Chrome Browser: A Novel Approach to Language

As a Technical Author, one of the most important tasks that you face is to make the language of applications as obvious, intuitive and accessible as possible. Google's approach to language attempts to do this AND to reflect its overall ethos - that it's homely and easy and accessible to all. Brian is pondering whether this is a general trend, and how he can apply it.

I’ve recently downloaded Google’s new Chrome web browser, and after playing with it for half an hour, I stumble across the Options dialog box:


As a technical author, I’m interested in Google’s approach to naming the various tabs in this dialog box: “Basics”, “Minor Tweaks”, and “Under the Hood”. My first response is that this all seems rather colloquial for a piece of software.

The expression “Under the Hood” in particular is a shock; it challenges my many working assumptions as an application documentation specialist. For one thing, it isn’t proper “technical language”, and for another it’s an idiom that is US-centric. Here in the UK, cars don’t have “hoods”; they have “bonnets”.

Is it even a metaphor that all users of Google Chrome would understand? IT-literate types understand that “under the hood” refers to settings that may be more complex, wide-ranging in scope, or fundamental to the way an application operates… but would my father, for example, get the reference?

As an application that
(they’re hoping) will
be used by billions
of people, it makes
sense to use normal,
everyday language.

Looking more closely at what the Options dialog box contains in Google Chrome, I begin to understand a little more why the tab names aren’t very descriptive. There is little connection between the various options within each tab. The “Under the Hood” tab contains settings for cookies, blocked popups, proxy server, downloaded files, and whether to send usage information back to Google.

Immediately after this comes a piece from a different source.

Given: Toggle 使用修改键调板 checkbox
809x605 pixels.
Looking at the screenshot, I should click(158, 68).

It’s a mish-mash of stuff with no obvious common theme. The “Minor Tweaks” tab contains a similarly unconnected set of options for passwords, fonts, and save folders.

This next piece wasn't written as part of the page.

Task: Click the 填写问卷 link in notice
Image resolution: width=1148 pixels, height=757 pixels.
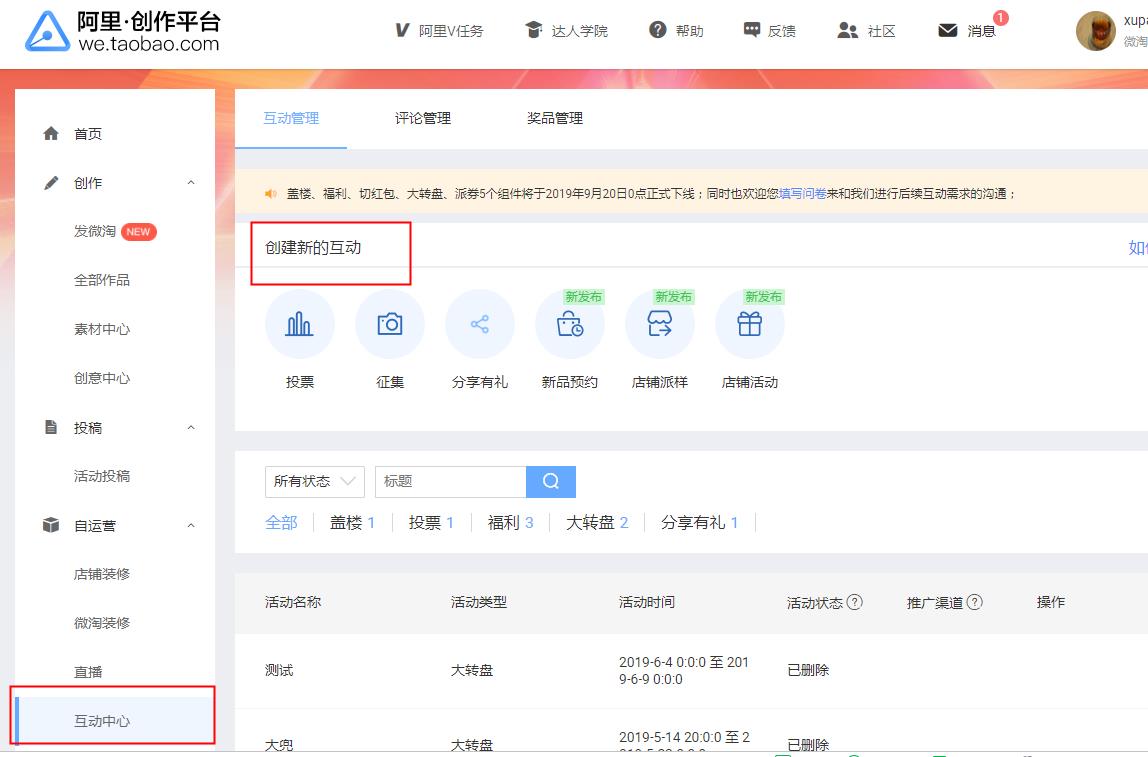Action: point(802,194)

Lots of applications have an Options dialog; most of our applications at Red-Gate can be tweaked in numerous ways, some of them “basic”, several that are essentially cosmetic or “minor” and some that are “under the hood”. I think Google have tried to organise options by some sort of scale of “techiness” – even though there aren’t really any connections between those options. But the language makes it seem all rather vague and friendly and folksy. It seems to be almost admitting that there isn’t much obvious difference between the tabs – just some stuff here, some stuff there, more stuff elsewhere.

My more considered reaction to the naming style in Google Chrome, once I’ve questioned my own accumulated prejudices as someone used to following rules and conventions of formal language, is that I quite like it. As an application that (they’re hoping) will be used by billions of people, it makes sense to use normal, everyday language.

The Google Toolbar Options dialog does something similar:


“Features”, “Buttons” and “More”. “More” is hardly a descriptive term, but from a user’s point of view, it makes sense to me. It tells me that there is “more” stuff in a third tab that I didn’t find in the first two. That “more stuff” is probably more complicated, and less basic than what’s on the first tab.

So maybe Google are onto something. The names that the various parts and functions in a piece of software are given matter a huge amount. When names are intuitive and obvious, we don’t notice them; but when they are obtuse, difficult, ambiguous, or baffling, they confuse us, slow us down and can even stop us in our tracks altogether. Like a good referee in a soccer match, or background music in a film, names in an application should barely register in the mind.

Clash of the write’uns

I sent a picture of the Google Chrome Options dialog to the rest of the technical authors at Red Gate to see what their take was on this approach to naming. It prompted an interesting debate.

One of the authors was far from impressed:

That’s an almost painfully posed attempt at nonchalance and cool. Potentially also quite disconcerting for users familiar with established terminology.

Another author philosophized:

I sort of really like the idea of being able to do this – getting away from formality just for the sake of formality … but colloquialism and humour unfortunately usually have to be avoided for good reason: they don’t necessarily mean the same thing to everyone…

What a shame! Or have I fallen into the trap of sticking with a nice safe set of rules without questioning deeply enough?

I responded:

I think there is a balance to be struck between precise, unambiguous, consistent language, and projecting an image of your company as progressive, accessible and friendly. It depends primarily on your target audience.

The prevalence of web based software (like Flickr, Facebook etc) is gradually altering people’s expectations of how they interact with software, and how that software communicates to them. So it’s not a war between stuffy tech authors and trendy web designers, but it’s more like a gradual evolution of everything.

I think that this debate has only just got going. Here at Red Gate towers, we’re very keen to be seen as an accessible, open company who produce tools that really are dead simple to use. But the people who are responsible for the names of everything in all our tools are technical authors; and I think it wouldn’t be too harsh to say that technical authors are by and large people who prefer following well established sets of rules and conventions to trailblazing new ideas and approaches.

Then again, if there is an evolution in the way software is being used, then perhaps we would be wise to consider our approach to these issues as we move forward. As a matter of fact, my time spent playing with Chrome has led me to take a closer look at the language we’re using in our soon-to-be-release SQL Response product.